Isso não só gerou condições de trabalho muito mais objetivas como também assegurou a tranqüilidade necessária para uma expansão considerável -e contínua- de seus indicadores de qualidade e de produção.
Um quadro da ascensão dos indicadores da Unicamp entre 1989 e 2005 espelha o conjunto das três universidades, cujo crescimento, se não foi homogêneo, guardou sempre uma certa simetria.
Com efeito, nesse período marcado por pelo menos três crises econômicas profundas, a Unicamp expandiu em 137% o número de matriculados em seus cursos de graduação e em 74% o número de vagas oferecidas no vestibular, e o crescimento das vagas nos cursos noturnos foi de 6,5 vezes.
Os matriculados na pós-graduação mais que dobraram em relação a 1989 e o número de teses e dissertações defendidas em 2005 foi 280% maior que no ano inicial da autonomia.
A taxa de professores com titulação mínima de doutor saltou de 59% para 96%, e o número de artigos científicos inseridos em revistas internacionais indexadas cresceu nada menos que sete vezes.
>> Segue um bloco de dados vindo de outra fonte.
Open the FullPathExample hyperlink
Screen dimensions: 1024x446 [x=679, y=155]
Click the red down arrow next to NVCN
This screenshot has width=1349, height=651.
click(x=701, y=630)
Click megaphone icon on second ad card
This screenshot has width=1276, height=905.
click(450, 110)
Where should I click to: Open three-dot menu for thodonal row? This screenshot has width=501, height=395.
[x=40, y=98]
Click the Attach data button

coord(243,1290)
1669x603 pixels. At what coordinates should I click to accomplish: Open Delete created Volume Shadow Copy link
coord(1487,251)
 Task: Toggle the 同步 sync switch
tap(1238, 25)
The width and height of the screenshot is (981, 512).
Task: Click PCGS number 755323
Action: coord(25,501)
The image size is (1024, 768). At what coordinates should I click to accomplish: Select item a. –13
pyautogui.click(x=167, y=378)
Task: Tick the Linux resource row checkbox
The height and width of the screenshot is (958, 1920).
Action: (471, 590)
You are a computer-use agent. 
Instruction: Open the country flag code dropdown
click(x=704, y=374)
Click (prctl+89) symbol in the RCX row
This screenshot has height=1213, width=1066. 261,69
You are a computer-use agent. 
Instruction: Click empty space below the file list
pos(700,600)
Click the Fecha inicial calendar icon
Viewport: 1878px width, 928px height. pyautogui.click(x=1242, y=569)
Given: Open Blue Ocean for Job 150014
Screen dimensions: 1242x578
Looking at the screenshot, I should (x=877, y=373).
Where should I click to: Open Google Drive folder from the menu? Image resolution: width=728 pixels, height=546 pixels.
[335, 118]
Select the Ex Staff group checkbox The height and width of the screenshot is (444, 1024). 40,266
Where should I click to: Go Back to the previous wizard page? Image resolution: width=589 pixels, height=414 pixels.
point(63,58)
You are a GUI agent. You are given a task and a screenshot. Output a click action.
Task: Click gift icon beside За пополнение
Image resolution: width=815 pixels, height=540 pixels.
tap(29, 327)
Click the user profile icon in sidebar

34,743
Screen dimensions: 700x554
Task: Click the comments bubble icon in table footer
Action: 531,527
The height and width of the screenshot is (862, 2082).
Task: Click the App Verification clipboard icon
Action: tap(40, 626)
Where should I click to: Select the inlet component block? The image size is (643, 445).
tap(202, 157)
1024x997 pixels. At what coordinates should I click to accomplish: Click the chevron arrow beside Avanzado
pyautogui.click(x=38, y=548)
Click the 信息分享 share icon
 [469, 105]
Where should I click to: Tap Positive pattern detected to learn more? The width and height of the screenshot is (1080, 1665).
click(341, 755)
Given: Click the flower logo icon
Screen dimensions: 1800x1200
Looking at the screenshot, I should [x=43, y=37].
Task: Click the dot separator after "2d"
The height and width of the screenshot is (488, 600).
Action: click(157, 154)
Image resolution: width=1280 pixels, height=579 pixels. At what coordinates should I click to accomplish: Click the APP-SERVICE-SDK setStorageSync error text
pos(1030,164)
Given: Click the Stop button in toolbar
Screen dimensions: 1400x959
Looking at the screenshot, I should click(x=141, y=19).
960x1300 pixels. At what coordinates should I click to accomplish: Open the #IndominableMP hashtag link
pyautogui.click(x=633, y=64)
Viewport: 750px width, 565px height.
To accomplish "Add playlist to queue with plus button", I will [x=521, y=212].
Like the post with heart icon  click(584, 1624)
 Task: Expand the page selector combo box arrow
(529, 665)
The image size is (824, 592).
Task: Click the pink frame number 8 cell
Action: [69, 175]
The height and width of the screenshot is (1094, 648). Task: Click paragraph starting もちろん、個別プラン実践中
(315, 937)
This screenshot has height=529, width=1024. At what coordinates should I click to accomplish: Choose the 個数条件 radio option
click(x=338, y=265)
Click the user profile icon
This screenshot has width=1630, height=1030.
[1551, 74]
A tudo isso correspondeu, no mesmo período, um decréscimo de 18% no número de docentes e de 23% no número de funcionários.
Os números mostram que a universidade pública paulista soube responder à prerrogativa da autonomia com a contrapartida da plena responsabilidade administrativa e acadêmica. Disso não discorda o titular da Secretaria de Ensino Superior, José Aristodemo Pinotti, tomando por base o seu artigo publicado nesta Folha no último dia 26. Cuida mesmo o secretário de assegurar, em seu nome e no do governador José Serra, a continuidade da autonomia, da parcela do ICMS, da política salarial e da expansão de vagas dentro dessa autonomia.
Aqui é forçoso atentar para os fatos recentes para compreender por que as palavras do secretário, que deveriam soar como tranqüilizadoras, não foram suficientes para aplacar as inquietações.
A dissolução do formato do conselho de reitores, o Cruesp -fórum antes presidido pelos reitores, em sistema de rodízio, e agora sob o comando exclusivo do secretário-, foi interpretada como um gesto preparatório para medidas mais contundentes.
Coincidência ou não, pela primeira vez na história da autonomia, as universidades deixaram de receber, em janeiro de 2007, a totalidade de seus repasses correspondentes ao mês anterior, o que está longe de ser um precedente tranqüilizador.
Especula-se se isso deveria ser visto como sinal de que, independentemente da manutenção da vinculação orçamentária -promessa explícita do governo-, o regime pactuado passa a estar sujeito a flutuações, afora as do comportamento da economia, pondo fim a um ciclo de regularidade que, até aqui, foi cumprido à risca com resultados os mais expressivos.
São sinais que colocam sob risco a autonomia. Para as universidades, é um enorme fator de desestímulo. Para a sociedade, um retrocesso. Urge evitar o desastre enquanto é tempo.


JOSÉ TADEU JORGE, 53, é reitor da Unicamp (Universidade Estadual de Campinas).